Hacker News new | ask | show | jobs
by policepost 1074 days ago
The paper covers this quite explicitly in sections 3 and 4.1.
1 comments

They mention they have some measures to "compensate for non-representative sampling in the dataset"

> we are reweighting the Nexar data sample, which is sampled from a non-representative set of locations, so that it matches the locations where different demographic groups actually live. For example, to calculate the police deployment levels that Asian residents of New York City experience, we reweight the original data sample to upsample neighborhoods with larger Asian populations.

and

> For example, if vehicles are prohibited from driving near protest areas, which also have larger police presences, we will not have images of large police presences near protests. It is not possible to correct for this bias with the data we have because 1) the true distribution may differ from the Nexar sampling distribution along unobservable dimensions which we cannot reweight along and 2) we may simply have no Nexar images in some regions of the true distribution (e.g. if all vehicles are banned near protests). A second potential bias is that police vehicles represent only a subset of overall police activity: for example, they do not capture officers on foot. We return to both these points below.

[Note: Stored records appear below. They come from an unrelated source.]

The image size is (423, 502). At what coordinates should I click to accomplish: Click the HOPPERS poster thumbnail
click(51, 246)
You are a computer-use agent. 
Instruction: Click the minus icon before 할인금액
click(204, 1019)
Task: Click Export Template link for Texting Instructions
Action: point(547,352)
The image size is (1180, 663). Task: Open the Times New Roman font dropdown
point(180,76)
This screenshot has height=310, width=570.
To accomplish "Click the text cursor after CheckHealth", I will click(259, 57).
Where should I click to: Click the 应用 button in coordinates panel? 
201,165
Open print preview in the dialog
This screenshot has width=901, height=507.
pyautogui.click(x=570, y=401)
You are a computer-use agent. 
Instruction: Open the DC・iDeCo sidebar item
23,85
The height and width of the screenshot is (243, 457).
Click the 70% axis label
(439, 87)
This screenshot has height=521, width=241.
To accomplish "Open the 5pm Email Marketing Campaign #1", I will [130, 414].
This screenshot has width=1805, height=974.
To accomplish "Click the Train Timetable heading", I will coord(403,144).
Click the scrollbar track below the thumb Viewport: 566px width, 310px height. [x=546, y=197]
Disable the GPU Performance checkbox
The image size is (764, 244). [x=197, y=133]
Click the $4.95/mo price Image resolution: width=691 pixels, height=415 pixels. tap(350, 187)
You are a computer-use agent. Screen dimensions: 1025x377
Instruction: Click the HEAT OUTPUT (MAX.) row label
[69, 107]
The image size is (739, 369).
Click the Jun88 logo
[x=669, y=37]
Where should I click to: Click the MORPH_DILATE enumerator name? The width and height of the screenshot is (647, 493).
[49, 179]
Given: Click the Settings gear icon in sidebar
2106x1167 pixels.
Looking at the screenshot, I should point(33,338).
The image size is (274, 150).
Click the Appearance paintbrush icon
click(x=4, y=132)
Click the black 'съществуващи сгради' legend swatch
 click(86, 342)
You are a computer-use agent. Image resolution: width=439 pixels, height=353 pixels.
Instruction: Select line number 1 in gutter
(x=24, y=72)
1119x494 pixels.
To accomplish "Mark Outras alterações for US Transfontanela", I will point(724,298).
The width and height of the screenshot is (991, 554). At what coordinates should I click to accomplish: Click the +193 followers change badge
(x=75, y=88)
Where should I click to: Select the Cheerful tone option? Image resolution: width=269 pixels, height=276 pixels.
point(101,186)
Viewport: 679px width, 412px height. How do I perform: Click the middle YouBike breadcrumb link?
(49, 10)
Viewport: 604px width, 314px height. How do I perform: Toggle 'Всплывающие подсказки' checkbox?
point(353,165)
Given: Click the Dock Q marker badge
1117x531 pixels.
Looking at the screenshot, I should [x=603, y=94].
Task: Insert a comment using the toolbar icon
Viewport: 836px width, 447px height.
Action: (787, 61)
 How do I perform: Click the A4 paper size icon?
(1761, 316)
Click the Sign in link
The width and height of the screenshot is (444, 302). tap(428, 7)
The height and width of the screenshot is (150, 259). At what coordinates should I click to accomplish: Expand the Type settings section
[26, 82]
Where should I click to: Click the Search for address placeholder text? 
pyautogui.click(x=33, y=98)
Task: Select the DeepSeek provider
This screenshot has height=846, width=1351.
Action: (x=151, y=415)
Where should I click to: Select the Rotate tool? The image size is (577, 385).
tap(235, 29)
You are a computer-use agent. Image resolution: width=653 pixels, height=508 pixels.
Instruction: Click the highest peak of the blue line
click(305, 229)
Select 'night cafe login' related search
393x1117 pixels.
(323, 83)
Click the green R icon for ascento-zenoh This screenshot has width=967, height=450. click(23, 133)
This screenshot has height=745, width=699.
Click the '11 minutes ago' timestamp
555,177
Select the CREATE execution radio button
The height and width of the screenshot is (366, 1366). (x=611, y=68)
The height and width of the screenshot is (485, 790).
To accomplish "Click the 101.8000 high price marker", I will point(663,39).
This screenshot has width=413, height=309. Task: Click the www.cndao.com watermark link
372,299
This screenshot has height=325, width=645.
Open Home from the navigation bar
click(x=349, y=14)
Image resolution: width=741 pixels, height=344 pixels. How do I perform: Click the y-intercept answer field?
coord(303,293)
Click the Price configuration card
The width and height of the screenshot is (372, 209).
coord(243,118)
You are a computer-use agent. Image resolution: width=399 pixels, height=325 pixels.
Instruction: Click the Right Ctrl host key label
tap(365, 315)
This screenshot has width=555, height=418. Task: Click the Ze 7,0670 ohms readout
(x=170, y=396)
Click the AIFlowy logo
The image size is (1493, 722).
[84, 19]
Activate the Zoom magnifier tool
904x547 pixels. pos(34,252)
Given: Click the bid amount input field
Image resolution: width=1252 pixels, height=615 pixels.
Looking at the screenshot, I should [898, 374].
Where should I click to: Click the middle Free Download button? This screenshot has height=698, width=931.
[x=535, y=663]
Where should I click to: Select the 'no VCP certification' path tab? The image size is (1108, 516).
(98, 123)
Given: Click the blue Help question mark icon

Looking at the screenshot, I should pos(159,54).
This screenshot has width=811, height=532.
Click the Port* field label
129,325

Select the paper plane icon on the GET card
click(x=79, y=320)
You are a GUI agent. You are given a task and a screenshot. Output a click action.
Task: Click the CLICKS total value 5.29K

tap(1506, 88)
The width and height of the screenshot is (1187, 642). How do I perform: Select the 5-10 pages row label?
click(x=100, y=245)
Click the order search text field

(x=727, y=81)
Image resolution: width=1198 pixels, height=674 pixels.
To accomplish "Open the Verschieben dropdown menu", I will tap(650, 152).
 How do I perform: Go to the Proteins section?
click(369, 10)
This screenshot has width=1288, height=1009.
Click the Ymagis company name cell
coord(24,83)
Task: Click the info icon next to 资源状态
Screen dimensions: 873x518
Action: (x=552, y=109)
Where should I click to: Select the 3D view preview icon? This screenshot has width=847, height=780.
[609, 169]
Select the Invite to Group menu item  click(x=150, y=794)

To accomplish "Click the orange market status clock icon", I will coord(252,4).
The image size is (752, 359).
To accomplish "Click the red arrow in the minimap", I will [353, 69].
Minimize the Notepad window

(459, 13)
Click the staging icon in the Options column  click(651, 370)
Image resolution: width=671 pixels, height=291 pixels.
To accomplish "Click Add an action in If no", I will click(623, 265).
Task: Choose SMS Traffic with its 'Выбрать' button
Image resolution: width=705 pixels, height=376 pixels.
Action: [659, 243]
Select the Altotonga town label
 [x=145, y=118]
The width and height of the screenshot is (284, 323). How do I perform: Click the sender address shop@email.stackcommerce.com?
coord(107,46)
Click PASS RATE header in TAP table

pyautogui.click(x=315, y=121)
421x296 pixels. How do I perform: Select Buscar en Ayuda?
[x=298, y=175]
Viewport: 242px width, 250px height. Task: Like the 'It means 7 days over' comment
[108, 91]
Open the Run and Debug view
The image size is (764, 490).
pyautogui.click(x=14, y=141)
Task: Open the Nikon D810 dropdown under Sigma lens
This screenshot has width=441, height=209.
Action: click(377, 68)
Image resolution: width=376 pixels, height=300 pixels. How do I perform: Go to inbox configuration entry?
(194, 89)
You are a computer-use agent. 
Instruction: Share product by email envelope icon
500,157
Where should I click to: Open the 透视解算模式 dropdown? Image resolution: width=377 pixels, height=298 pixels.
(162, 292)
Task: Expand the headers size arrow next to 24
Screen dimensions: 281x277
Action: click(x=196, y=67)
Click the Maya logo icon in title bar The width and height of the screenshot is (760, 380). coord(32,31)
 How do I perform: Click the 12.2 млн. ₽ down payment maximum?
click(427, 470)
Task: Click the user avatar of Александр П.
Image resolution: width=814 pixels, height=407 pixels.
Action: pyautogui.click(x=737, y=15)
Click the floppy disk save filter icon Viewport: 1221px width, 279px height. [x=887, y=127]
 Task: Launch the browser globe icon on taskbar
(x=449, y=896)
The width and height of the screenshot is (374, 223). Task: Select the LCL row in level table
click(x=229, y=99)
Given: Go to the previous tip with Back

Not sure whether you meant this by "explicitly" but I guess the answer is that they didn't correct for it.

> Before describing the details of the framework, the high-level intuition is that we are reweighting the Nexar data sample, which is sampled from a non-representative set of locations, so that it matches the locations where different demographic groups actually live. For example, to calculate the police deployment levels that Asian residents of New York City experience, we reweight the original data sample to upsample neighborhoods with larger Asian populations.

> Overall, our estimation procedure compensates for two types of potential bias. Equation 2 compensates for a data bias, reweighting the Nexar dataset (which is sampled from a set of locations which does not necessarily match the population distribution; Figure 1) to match the population distribution of demographic subgroups. This is conceptually similar to inverse propensity weighting procedures [4] which are used to compensate for non-representative data in other settings. Equation 3 compensates for imperfect model performance, and allows us to check that model performance is unbiased (i.e., calibrated) across demographic subgroups.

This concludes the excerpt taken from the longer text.